Why are Kegel exercises important for both men and women?

Kegel exercises have been thought of for pregnant or postpartum women as a way to decrease the risk of bladder leakage. But Kegel exercises can benefit everyone especially those with low back pain. While Kegel exercises by themselves won't cure low back pain, they should be an addition to your low back exercise routine to strengthen, increase tone and stability and help to develop correct movement patterns.

By strengthening the pelvic floor, Kegels increase core strength which helps to protect the spine especially during movement. Here's how men and women can learn to do Kegels.

How Can Men Do Kegel Exercises:

Kegels are easy to do, once you know which muscles to target. One of the easiest ways to locate your muscles is during urination. Here's how:

  • Halfway through urination, try to stop or slow down the flow of urine.

  • Don't tense the muscles in your buttocks, legs, or abdomen, and don't hold your breath.

  • When you can slow or stop the flow of urine, you've successfully located these muscles.

Some men find these muscles by imagining that they are trying to stop the passage of gas. Squeezing these muscles gives a pulling sensation; these are the right muscles for pelvic exercises. It's important not to contract other muscles.
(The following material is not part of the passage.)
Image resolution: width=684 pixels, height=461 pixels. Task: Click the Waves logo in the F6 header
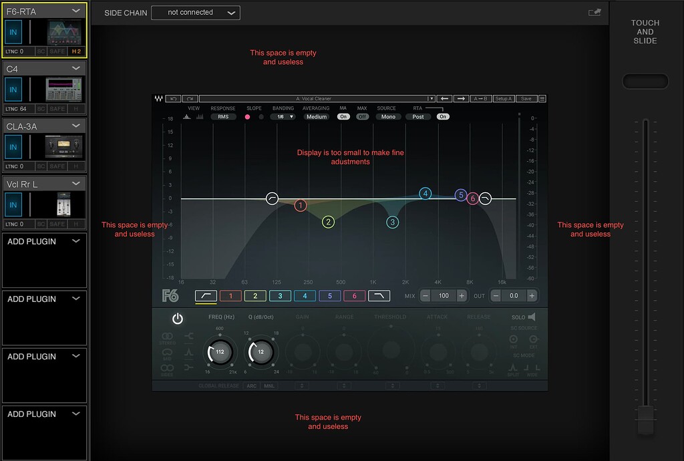(158, 98)
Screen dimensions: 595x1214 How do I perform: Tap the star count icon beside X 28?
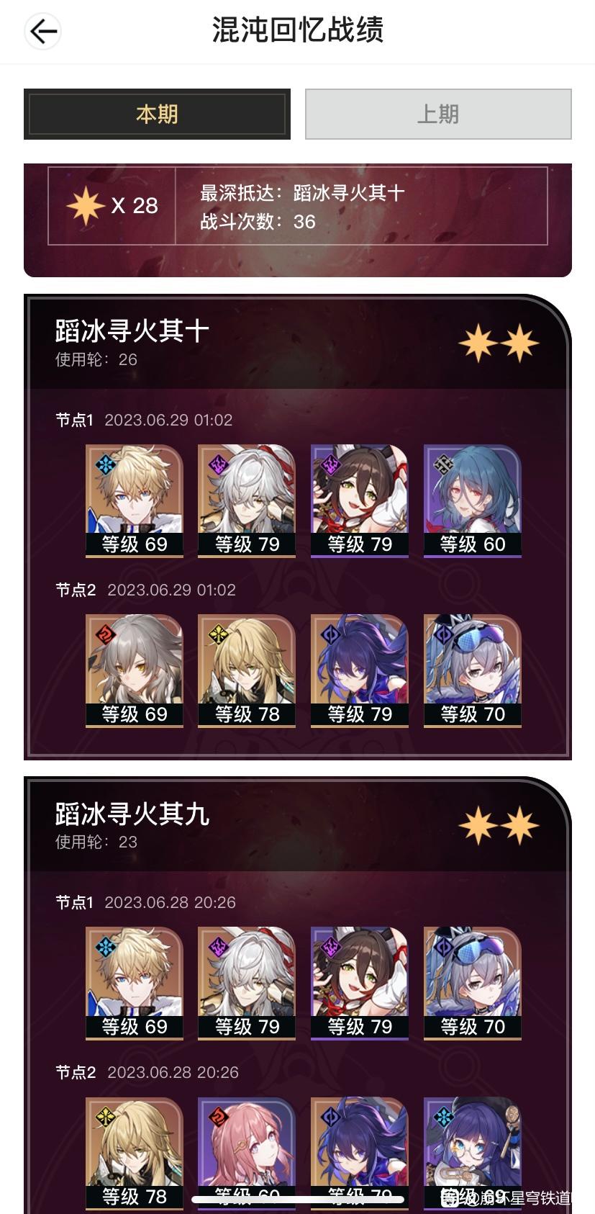point(86,206)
Some men need biofeedback to help them target the right muscles.

To do Kegel exercises for men:

  • Contract these muscles for a slow count of five.

  • Release the muscles to a slow count of five.

  • Repeat 10 times.

  • Do a set of 10 Kegels daily, three times a day.

When you're first starting, it may be easier to do Kegel exercises lying down, so your muscles aren't fighting against gravity. It may also be easier to contract the muscles for just two or three seconds at first.

After a few weeks, increase the time until eventually you're contracting the muscles for a slow five or 10 seconds, and do the exercises standing up. That puts more weight on the muscles, boosting your workout and improving your control.

Remember not to tense your buttock, legs, or stomach muscles while you're doing Kegels.

kegel session 1

Exercise A
Sets: 3
Quickly clench and release repeatedly for 10 seconds.

Take a 10-second break between sets.

Exercise B
Sets: 10
Clench and release repeatedly for 5 seconds.

Take a 5-second break between sets.

Exercise C
Sets: 3
Tighten and hold your PC muscle for 30 seconds.

Take a 30 second break between sets.

That’s it for today, but repeat these Kegel exercises for men daily for one week.

kegel session 2

Exercise A
Sets: 10
Clench and hold your PC muscle for 5 seconds.

Release and repeat.

Exercise B
Sets: 3
Quickly clench and release your PC muscle 10 times.

Exercise C
Sets: 3
Clench and release your PC muscle alternatively in long and short bursts for counts of 10.

Exercise D
Sets: 1
Tighten your PC muscle and hold for as long as you can. Aim for 2 minutes.

You can do the session 2 Kegel exercises for men for a week; however, feel free to progress if you feel you are strong enough. Remember that these are strengthening exercises, so start off slowly and build up, just like you would with any other muscle.

Performing Kegel exercises for women:

  • Kegel exercises are easy to do and can be done anywhere without anyone knowing.

  • First, as you are sitting or lying down, try to contract the muscles you would use to stop urinating. You should feel your pelvic muscles squeezing your urethra and anus. If your stomach or buttocks muscles tighten, you are not exercising the right muscles.

  • When you've found the right way to contract the pelvic muscles, squeeze for 3 seconds and then relax for 3 seconds.

  • Repeat this exercise 10 to 15 times per session. Try to do this at least 3 times a day. Kegel exercises are only effective when done regularly. The more you exercise, the more likely it is that the exercises will help.